### What you are asked to do
Quote each of the following items word for word, from the first line to the last.

Items excerpted from a collection:
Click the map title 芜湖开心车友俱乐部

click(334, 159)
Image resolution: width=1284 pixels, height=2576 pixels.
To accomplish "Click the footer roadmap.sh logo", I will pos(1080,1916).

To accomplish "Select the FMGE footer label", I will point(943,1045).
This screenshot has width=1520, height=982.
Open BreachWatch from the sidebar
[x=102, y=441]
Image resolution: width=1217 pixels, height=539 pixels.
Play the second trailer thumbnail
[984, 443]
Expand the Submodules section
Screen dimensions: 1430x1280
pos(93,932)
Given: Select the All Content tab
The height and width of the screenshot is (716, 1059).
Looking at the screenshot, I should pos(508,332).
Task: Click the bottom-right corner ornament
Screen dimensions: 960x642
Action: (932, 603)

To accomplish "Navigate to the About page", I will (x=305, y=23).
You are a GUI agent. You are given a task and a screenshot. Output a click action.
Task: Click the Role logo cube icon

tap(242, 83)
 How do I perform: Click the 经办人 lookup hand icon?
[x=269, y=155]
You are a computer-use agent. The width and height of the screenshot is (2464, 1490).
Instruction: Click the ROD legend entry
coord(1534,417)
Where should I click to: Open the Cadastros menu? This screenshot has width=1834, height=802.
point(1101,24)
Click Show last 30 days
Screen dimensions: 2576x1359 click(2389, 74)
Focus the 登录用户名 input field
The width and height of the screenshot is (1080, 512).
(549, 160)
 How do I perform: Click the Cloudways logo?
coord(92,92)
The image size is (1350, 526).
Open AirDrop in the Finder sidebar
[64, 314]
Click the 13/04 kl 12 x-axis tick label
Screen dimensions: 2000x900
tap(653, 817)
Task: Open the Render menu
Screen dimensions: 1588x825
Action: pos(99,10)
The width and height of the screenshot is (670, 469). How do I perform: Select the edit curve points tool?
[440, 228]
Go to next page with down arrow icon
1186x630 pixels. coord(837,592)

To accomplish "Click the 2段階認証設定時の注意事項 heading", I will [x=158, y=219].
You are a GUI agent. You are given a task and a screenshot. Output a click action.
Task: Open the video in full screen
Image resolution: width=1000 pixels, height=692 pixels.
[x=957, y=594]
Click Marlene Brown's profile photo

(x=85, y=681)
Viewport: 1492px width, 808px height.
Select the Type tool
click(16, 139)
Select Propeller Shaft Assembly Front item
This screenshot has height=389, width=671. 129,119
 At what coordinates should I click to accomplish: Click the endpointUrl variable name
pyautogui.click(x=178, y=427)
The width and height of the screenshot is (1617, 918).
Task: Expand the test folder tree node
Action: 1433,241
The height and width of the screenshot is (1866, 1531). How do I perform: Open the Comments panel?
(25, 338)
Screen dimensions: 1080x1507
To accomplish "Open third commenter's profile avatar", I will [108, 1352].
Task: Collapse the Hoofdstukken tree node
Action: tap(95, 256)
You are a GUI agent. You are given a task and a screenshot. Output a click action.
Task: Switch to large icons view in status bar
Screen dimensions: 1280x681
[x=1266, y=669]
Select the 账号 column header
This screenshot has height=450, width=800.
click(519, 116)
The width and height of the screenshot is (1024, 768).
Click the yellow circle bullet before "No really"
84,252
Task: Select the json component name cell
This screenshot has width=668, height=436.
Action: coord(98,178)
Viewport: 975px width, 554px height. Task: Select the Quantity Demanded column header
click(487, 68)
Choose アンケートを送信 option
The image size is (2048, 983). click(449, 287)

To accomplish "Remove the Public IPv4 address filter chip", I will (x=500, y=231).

### Solution for this problem
Click the map title 芜湖开心车友俱乐部

click(334, 159)
Image resolution: width=1284 pixels, height=2576 pixels.
To accomplish "Click the footer roadmap.sh logo", I will pos(1080,1916).

To accomplish "Select the FMGE footer label", I will point(943,1045).
This screenshot has width=1520, height=982.
Open BreachWatch from the sidebar
[x=102, y=441]
Image resolution: width=1217 pixels, height=539 pixels.
Play the second trailer thumbnail
[984, 443]
Expand the Submodules section
Screen dimensions: 1430x1280
pos(93,932)
Given: Select the All Content tab
The height and width of the screenshot is (716, 1059).
Looking at the screenshot, I should pos(508,332).
Task: Click the bottom-right corner ornament
Screen dimensions: 960x642
Action: (932, 603)

To accomplish "Navigate to the About page", I will (x=305, y=23).
You are a GUI agent. You are given a task and a screenshot. Output a click action.
Task: Click the Role logo cube icon

tap(242, 83)
 How do I perform: Click the 经办人 lookup hand icon?
[x=269, y=155]
You are a computer-use agent. The width and height of the screenshot is (2464, 1490).
Instruction: Click the ROD legend entry
coord(1534,417)
Where should I click to: Open the Cadastros menu? This screenshot has width=1834, height=802.
point(1101,24)
Click Show last 30 days
Screen dimensions: 2576x1359 click(2389, 74)
Focus the 登录用户名 input field
The width and height of the screenshot is (1080, 512).
(549, 160)
 How do I perform: Click the Cloudways logo?
coord(92,92)
The image size is (1350, 526).
Open AirDrop in the Finder sidebar
[64, 314]
Click the 13/04 kl 12 x-axis tick label
Screen dimensions: 2000x900
tap(653, 817)
Task: Open the Render menu
Screen dimensions: 1588x825
Action: pos(99,10)
The width and height of the screenshot is (670, 469). How do I perform: Select the edit curve points tool?
[440, 228]
Go to next page with down arrow icon
1186x630 pixels. coord(837,592)

To accomplish "Click the 2段階認証設定時の注意事項 heading", I will [x=158, y=219].
You are a GUI agent. You are given a task and a screenshot. Output a click action.
Task: Open the video in full screen
Image resolution: width=1000 pixels, height=692 pixels.
[x=957, y=594]
Click Marlene Brown's profile photo

(x=85, y=681)
Viewport: 1492px width, 808px height.
Select the Type tool
click(16, 139)
Select Propeller Shaft Assembly Front item
This screenshot has height=389, width=671. 129,119
 At what coordinates should I click to accomplish: Click the endpointUrl variable name
pyautogui.click(x=178, y=427)
The width and height of the screenshot is (1617, 918).
Task: Expand the test folder tree node
Action: 1433,241
The height and width of the screenshot is (1866, 1531). How do I perform: Open the Comments panel?
(25, 338)
Screen dimensions: 1080x1507
To accomplish "Open third commenter's profile avatar", I will [108, 1352].
Task: Collapse the Hoofdstukken tree node
Action: tap(95, 256)
You are a GUI agent. You are given a task and a screenshot. Output a click action.
Task: Switch to large icons view in status bar
Screen dimensions: 1280x681
[x=1266, y=669]
Select the 账号 column header
This screenshot has height=450, width=800.
click(519, 116)
The width and height of the screenshot is (1024, 768).
Click the yellow circle bullet before "No really"
84,252
Task: Select the json component name cell
This screenshot has width=668, height=436.
Action: coord(98,178)
Viewport: 975px width, 554px height. Task: Select the Quantity Demanded column header
click(487, 68)
Choose アンケートを送信 option
The image size is (2048, 983). click(449, 287)

To accomplish "Remove the Public IPv4 address filter chip", I will (x=500, y=231).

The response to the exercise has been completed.